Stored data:
==================================================

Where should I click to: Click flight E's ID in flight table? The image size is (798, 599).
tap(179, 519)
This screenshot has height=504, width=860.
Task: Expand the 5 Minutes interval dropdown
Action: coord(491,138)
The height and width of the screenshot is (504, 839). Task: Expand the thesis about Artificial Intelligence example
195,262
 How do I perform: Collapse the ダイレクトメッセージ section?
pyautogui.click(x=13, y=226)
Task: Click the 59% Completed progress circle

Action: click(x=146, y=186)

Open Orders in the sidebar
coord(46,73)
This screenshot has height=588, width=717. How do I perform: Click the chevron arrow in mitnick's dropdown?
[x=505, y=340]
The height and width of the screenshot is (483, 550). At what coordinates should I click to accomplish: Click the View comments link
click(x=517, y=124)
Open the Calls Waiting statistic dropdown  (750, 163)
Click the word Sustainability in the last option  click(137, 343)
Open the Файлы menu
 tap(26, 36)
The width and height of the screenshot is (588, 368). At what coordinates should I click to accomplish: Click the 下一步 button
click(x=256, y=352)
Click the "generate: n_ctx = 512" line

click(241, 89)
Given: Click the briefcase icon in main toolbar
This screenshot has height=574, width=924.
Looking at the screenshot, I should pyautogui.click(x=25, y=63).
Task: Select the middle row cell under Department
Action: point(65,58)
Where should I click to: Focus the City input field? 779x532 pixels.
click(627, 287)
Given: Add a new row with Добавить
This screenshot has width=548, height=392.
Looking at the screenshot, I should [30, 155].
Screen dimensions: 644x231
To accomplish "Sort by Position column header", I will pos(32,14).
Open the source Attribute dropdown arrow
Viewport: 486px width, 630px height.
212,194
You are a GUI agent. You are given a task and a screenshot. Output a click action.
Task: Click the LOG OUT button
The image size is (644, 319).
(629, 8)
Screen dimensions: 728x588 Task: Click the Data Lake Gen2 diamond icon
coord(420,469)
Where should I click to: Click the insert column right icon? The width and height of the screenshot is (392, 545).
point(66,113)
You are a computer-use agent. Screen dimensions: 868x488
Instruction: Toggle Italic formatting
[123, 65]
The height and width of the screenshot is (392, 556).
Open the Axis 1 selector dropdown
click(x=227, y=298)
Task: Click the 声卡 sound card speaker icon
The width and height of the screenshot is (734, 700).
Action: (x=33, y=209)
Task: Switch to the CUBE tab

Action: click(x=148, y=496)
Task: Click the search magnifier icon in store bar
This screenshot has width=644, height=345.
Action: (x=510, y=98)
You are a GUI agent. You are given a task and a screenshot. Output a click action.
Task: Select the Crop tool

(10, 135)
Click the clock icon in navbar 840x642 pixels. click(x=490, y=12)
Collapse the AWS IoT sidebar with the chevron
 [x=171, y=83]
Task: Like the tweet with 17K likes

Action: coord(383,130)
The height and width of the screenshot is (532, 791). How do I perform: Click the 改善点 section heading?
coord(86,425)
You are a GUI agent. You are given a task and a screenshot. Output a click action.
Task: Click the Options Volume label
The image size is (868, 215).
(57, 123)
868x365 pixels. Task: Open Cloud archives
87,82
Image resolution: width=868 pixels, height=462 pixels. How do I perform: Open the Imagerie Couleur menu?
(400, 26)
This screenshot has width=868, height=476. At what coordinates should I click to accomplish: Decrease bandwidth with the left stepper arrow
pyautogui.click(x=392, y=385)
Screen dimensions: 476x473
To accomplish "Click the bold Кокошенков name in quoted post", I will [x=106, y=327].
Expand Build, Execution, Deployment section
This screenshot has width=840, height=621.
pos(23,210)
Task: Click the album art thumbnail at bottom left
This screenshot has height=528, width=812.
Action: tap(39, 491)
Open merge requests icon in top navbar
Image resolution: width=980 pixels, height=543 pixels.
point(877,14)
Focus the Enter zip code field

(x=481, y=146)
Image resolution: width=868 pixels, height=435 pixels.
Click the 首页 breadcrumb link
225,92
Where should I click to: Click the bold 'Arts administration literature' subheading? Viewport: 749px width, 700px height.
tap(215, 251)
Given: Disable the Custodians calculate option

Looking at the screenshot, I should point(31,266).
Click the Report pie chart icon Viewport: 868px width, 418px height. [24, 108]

==================================================

What the task asks: Every line of the data above is to be copied out exactly.

Result:
Where should I click to: Click flight E's ID in flight table? The image size is (798, 599).
tap(179, 519)
This screenshot has height=504, width=860.
Task: Expand the 5 Minutes interval dropdown
Action: coord(491,138)
The height and width of the screenshot is (504, 839). Task: Expand the thesis about Artificial Intelligence example
195,262
 How do I perform: Collapse the ダイレクトメッセージ section?
pyautogui.click(x=13, y=226)
Task: Click the 59% Completed progress circle

Action: click(x=146, y=186)

Open Orders in the sidebar
coord(46,73)
This screenshot has height=588, width=717. How do I perform: Click the chevron arrow in mitnick's dropdown?
[x=505, y=340]
The height and width of the screenshot is (483, 550). At what coordinates should I click to accomplish: Click the View comments link
click(x=517, y=124)
Open the Calls Waiting statistic dropdown  (750, 163)
Click the word Sustainability in the last option  click(137, 343)
Open the Файлы menu
 tap(26, 36)
The width and height of the screenshot is (588, 368). At what coordinates should I click to accomplish: Click the 下一步 button
click(x=256, y=352)
Click the "generate: n_ctx = 512" line

click(241, 89)
Given: Click the briefcase icon in main toolbar
This screenshot has height=574, width=924.
Looking at the screenshot, I should pyautogui.click(x=25, y=63).
Task: Select the middle row cell under Department
Action: point(65,58)
Where should I click to: Focus the City input field? 779x532 pixels.
click(627, 287)
Given: Add a new row with Добавить
This screenshot has width=548, height=392.
Looking at the screenshot, I should [30, 155].
Screen dimensions: 644x231
To accomplish "Sort by Position column header", I will pos(32,14).
Open the source Attribute dropdown arrow
Viewport: 486px width, 630px height.
212,194
You are a GUI agent. You are given a task and a screenshot. Output a click action.
Task: Click the LOG OUT button
The image size is (644, 319).
(629, 8)
Screen dimensions: 728x588 Task: Click the Data Lake Gen2 diamond icon
coord(420,469)
Where should I click to: Click the insert column right icon? The width and height of the screenshot is (392, 545).
point(66,113)
You are a computer-use agent. Screen dimensions: 868x488
Instruction: Toggle Italic formatting
[123, 65]
The height and width of the screenshot is (392, 556).
Open the Axis 1 selector dropdown
click(x=227, y=298)
Task: Click the 声卡 sound card speaker icon
The width and height of the screenshot is (734, 700).
Action: (x=33, y=209)
Task: Switch to the CUBE tab

Action: click(x=148, y=496)
Task: Click the search magnifier icon in store bar
This screenshot has width=644, height=345.
Action: (x=510, y=98)
You are a GUI agent. You are given a task and a screenshot. Output a click action.
Task: Select the Crop tool

(10, 135)
Click the clock icon in navbar 840x642 pixels. click(x=490, y=12)
Collapse the AWS IoT sidebar with the chevron
 [x=171, y=83]
Task: Like the tweet with 17K likes

Action: coord(383,130)
The height and width of the screenshot is (532, 791). How do I perform: Click the 改善点 section heading?
coord(86,425)
You are a GUI agent. You are given a task and a screenshot. Output a click action.
Task: Click the Options Volume label
The image size is (868, 215).
(57, 123)
868x365 pixels. Task: Open Cloud archives
87,82
Image resolution: width=868 pixels, height=462 pixels. How do I perform: Open the Imagerie Couleur menu?
(400, 26)
This screenshot has width=868, height=476. At what coordinates should I click to accomplish: Decrease bandwidth with the left stepper arrow
pyautogui.click(x=392, y=385)
Screen dimensions: 476x473
To accomplish "Click the bold Кокошенков name in quoted post", I will [x=106, y=327].
Expand Build, Execution, Deployment section
This screenshot has width=840, height=621.
pos(23,210)
Task: Click the album art thumbnail at bottom left
This screenshot has height=528, width=812.
Action: tap(39, 491)
Open merge requests icon in top navbar
Image resolution: width=980 pixels, height=543 pixels.
point(877,14)
Focus the Enter zip code field

(x=481, y=146)
Image resolution: width=868 pixels, height=435 pixels.
Click the 首页 breadcrumb link
225,92
Where should I click to: Click the bold 'Arts administration literature' subheading? Viewport: 749px width, 700px height.
tap(215, 251)
Given: Disable the Custodians calculate option

Looking at the screenshot, I should point(31,266).
Click the Report pie chart icon Viewport: 868px width, 418px height. [24, 108]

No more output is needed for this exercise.